The Android testbed can now be built for 32-bit ARM and x86 targets.
The iOS XCframework build script now ensures libpython isn't included in installed app content, and is more robust in identifying standard library binary content that requires processing.
The Android build script was modified to improve parity with other platform build scripts.
The clean target for the Apple/iOS XCframework build script is now more selective when targeting a single architecture.
The Apple/iOS build script has been moved to the Platforms directory.
Fix building the jit stencils on Windows when the interpreter is built with a different clang version. Patch by Chris Eibl.
Update to WASI SDK 32.
When Python build is optimized with GCC using PGO, use
-fprofile-update=atomic option to use atomic operations when updating
profile information. This option reduces the risk of gcov Data Files (.gcda)
corruption which can cause random GCC crashes. Patch by Victor Stinner.
Add :option:`--disable-epoll` to configure
Remove support for ancient ARM platforms (ARMv4L and ARMv5L OABI boards), using mixed-endian representation for doubles. Patch by Sergey B Kirpichev.
Fix building without stropts.h or empty stropts.h
Fix REPL cursor position on Windows when module completion suggestion line hits console width.
Invoke :program:`osascript` with absolute path in :mod:`webbrowser` and :mod:`!turtledemo`.
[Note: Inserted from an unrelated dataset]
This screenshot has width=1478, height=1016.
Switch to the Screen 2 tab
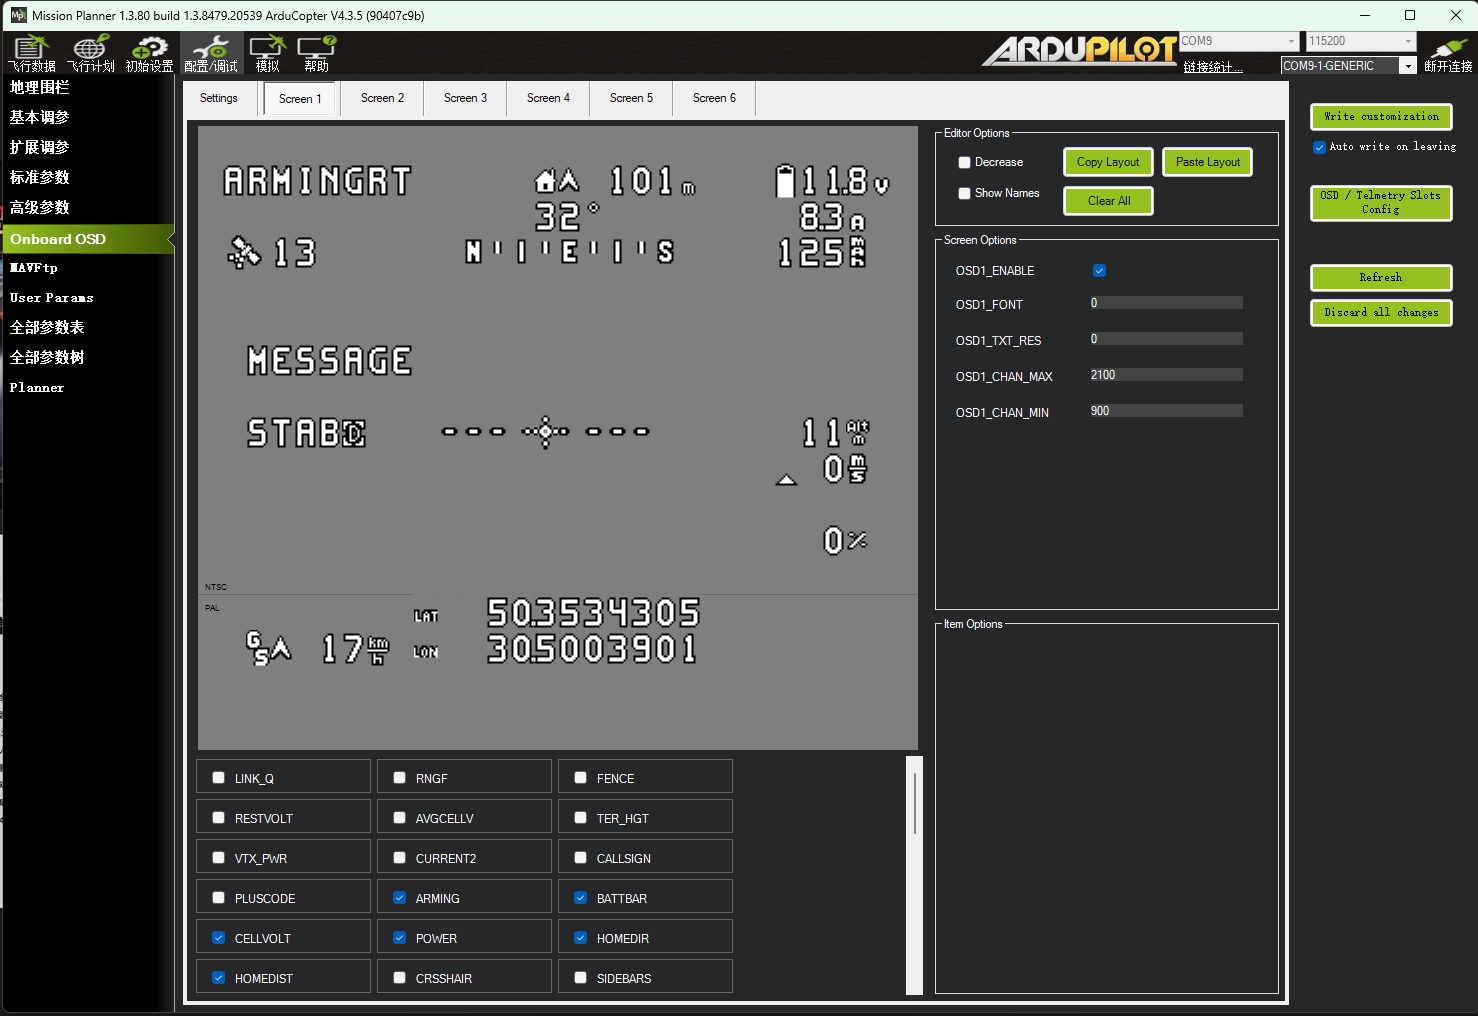click(382, 98)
Properly identify the main thread in the Gecko profiler collector by using a status flag from the interpreter state instead of relying on :func:`threading.main_thread` in the collector process.
Remove :file:`Misc/indent.pro`, a configuration file for GNU :manpage:`indent(1)`.
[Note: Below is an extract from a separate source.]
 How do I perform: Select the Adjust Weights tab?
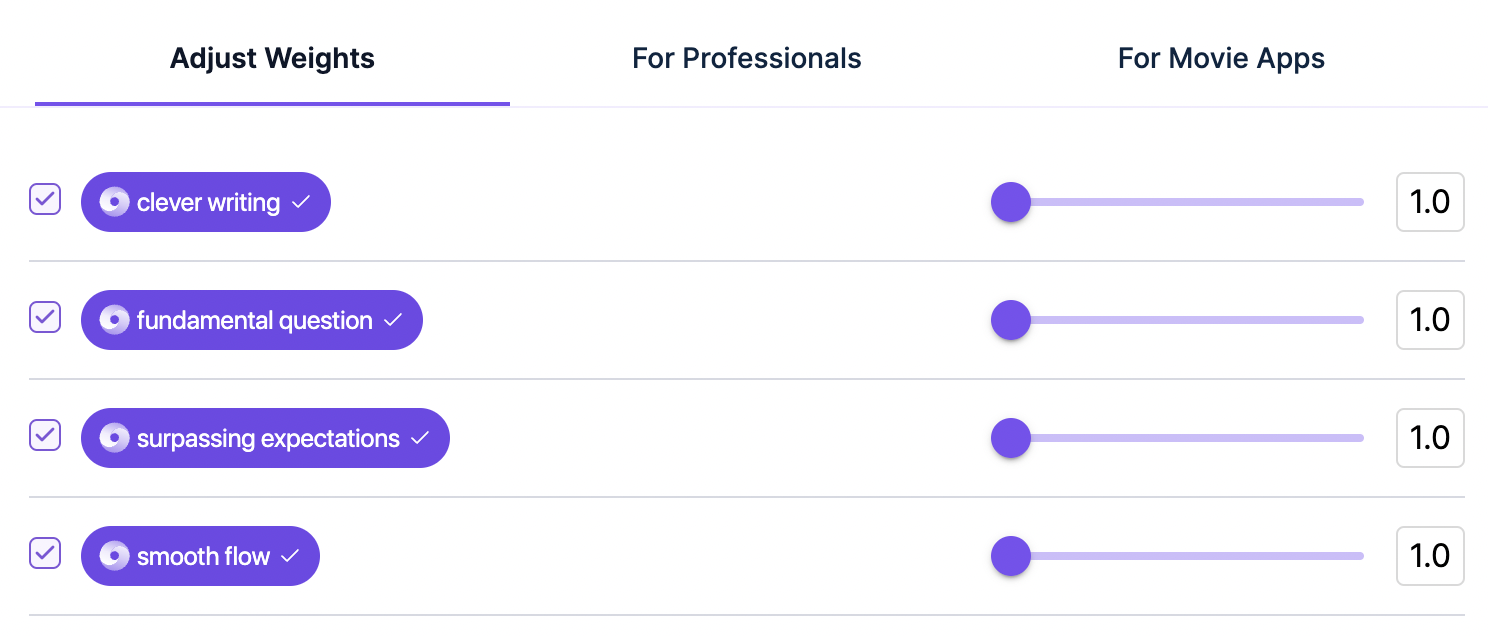point(272,58)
Remove :file:`Misc/vgrindefs` and :file:`Misc/Porting`.
The :c:data:`Py_mod_abi` slot is now mandatory for modules created from a slots array (using :c:func:`PyModule_FromSlotsAndSpec` or the :c:func:`PyModExport_* <PyModExport_modulename>` export hook).
The following macros are :term:`soft deprecated`: :c:macro:`Py_ALIGNED`, :c:macro:`PY_FORMAT_SIZE_T`, :c:macro:`Py_LL`, :c:macro:`Py_ULL`, :c:macro:`PY_LONG_LONG`, :c:macro:`PY_LLONG_MIN`, :c:macro:`PY_LLONG_MAX`, :c:macro:`PY_ULLONG_MAX`, :c:macro:`PY_INT32_T`, :c:macro:`PY_UINT32_T`, :c:macro:`PY_INT64_T`, :c:macro:`PY_UINT64_T`, :c:macro:`PY_SIZE_MAX`, :c:macro:`Py_UNICODE_SIZE`, :c:macro:`Py_VA_COPY`.
The macro :c:macro:`Py_UNICODE_WIDE`, which was scheduled for removal, is :term:`soft deprecated` instead.
:c:func:`PyUnicodeWriter_WriteUCS4` now accepts a pointer to a constant
buffer of Py_UCS4.
:c:func:`PyUnicodeWriter_WriteRepr` now supports NULL argument.
Use GCC dialect alternatives for inline assembly in object.h so that the
Python headers compile correctly with -masm=intel.